Examples
Most scraping code that says "use CSS" really means use a CSS selector.
from bs4 import BeautifulSoup
html = """
<html>
<body>
<div class="product-card" data-sku="123">
<h2 class="title">Running Shoes</h2>
<span class="price">$79</span>
<a href="/p/123">View product</a>
</div>
</body>
</html>
"""
soup = BeautifulSoup(html, "html.parser")
card = soup.select_one("div.product-card")
title = soup.select_one("h2.title").get_text(strip=True)
price = soup.select_one("span.price").get_text(strip=True)
link = soup.select_one("div.product-card a")["href"]
print(title, price, link)
# Common selector patterns
"div.product-card" # element with class
"#main" # element with id
"a[href]" # element with attribute
"div[data-sku='123']" # exact attribute match
"ul > li" # direct children
".product-card .price" # nested descendant
In browser devtools, CSS selectors are usually the fastest way to test whether your extraction logic is sane before you write code.
Practical tips
- Treat CSS as a locator tool, not a guarantee.
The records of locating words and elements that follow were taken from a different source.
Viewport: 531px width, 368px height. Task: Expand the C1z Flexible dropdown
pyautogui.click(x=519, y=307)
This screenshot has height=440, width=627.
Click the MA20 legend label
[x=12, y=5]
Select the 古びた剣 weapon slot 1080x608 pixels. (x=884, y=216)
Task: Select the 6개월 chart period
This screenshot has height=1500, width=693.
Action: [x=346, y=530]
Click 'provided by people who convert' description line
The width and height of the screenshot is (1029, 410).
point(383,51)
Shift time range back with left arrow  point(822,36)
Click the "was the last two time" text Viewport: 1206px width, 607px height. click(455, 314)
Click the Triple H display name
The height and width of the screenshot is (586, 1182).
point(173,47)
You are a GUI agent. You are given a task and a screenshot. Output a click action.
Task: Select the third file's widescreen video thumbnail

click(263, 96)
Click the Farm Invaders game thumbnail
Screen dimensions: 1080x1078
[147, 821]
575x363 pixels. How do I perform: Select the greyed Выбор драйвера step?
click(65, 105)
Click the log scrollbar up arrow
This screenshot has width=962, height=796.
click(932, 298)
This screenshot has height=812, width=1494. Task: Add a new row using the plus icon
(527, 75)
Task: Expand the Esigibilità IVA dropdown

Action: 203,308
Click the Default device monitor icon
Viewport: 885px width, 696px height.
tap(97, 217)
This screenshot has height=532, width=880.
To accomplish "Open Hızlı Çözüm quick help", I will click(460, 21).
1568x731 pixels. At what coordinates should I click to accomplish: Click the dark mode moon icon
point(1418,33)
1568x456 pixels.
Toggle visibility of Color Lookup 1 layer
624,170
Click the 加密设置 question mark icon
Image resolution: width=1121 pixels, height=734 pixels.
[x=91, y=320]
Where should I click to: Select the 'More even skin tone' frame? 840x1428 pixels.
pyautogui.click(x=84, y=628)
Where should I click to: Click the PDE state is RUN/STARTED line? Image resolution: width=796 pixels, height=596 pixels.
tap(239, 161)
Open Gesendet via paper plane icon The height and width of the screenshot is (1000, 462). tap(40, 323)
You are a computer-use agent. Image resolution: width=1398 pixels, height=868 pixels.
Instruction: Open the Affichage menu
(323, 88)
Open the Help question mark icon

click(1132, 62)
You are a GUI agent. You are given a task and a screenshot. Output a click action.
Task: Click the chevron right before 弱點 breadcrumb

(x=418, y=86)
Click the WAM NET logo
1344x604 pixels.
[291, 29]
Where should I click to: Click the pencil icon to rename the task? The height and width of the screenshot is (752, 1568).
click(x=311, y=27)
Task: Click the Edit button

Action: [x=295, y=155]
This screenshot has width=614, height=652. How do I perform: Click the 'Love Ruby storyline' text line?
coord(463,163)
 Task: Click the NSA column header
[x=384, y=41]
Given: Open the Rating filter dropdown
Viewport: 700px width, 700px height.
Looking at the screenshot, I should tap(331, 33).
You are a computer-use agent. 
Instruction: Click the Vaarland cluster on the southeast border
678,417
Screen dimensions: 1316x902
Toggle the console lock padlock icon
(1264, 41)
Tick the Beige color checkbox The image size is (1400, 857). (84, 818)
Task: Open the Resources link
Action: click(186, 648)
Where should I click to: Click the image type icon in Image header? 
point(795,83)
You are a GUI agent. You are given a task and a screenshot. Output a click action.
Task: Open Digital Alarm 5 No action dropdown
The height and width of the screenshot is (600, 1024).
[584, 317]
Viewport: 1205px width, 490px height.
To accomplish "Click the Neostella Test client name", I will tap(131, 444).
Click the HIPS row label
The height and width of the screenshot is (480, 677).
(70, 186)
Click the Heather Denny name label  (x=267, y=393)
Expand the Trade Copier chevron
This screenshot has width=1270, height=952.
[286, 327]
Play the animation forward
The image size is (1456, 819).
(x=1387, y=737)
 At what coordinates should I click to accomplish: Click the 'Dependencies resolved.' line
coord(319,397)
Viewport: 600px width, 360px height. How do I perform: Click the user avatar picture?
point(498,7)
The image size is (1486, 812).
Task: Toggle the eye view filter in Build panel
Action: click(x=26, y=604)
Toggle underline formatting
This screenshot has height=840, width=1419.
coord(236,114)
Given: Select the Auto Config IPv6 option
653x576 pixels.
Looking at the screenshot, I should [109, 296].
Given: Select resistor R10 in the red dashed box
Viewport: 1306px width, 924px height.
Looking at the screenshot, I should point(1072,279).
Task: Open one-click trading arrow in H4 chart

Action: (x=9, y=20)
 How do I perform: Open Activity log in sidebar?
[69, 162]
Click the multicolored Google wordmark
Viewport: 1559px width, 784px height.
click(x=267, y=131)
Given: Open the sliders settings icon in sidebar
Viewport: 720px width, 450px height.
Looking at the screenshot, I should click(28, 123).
A selector that works today can break next week because someone renamed a class or shuffled the DOM.
- Prefer stable attributes over styling classes:
data-*, semantic attributes, consistent container structure. - Avoid selectors that are too long. If your selector looks like a full DOM breadcrumb, it will probably die on the next frontend deploy.
- Be careful with autogenerated class names from React, Vue, Tailwind-heavy builds, or CSS-in-JS setups: they often change, and they change for no useful reason.
- Test selectors against multiple pages, not just one lucky example.
- In production scraping, CSS selectors are usually fine for static extraction. Once the page is JS-heavy, delayed, or anti-bot protected, the harder part is getting a clean rendered page consistently, not writing
div.price. - With ScrapeRouter, the point is not to replace CSS selectors. The point is to make the page retrieval layer less fragile so your selectors have a chance to keep working.
# Better: anchored on stable attributes
product = soup.select_one('[data-testid="product-card"]')
price = soup.select_one('[itemprop="price"]')
# Riskier: tied to presentation classes
price = soup.select_one('.text-red-500.font-bold.md\\:text-xl')
Use cases
- Extracting product data: title, price, availability, image URLs, links
- Pulling content from article pages: headline, author, publish date, body blocks
- Navigating repeated page structures: search results, listing cards, table rows
- Targeting elements in browser automation: click buttons, fill inputs, wait for components
- Building parsers that are readable enough for another engineer to debug at 2 a.m.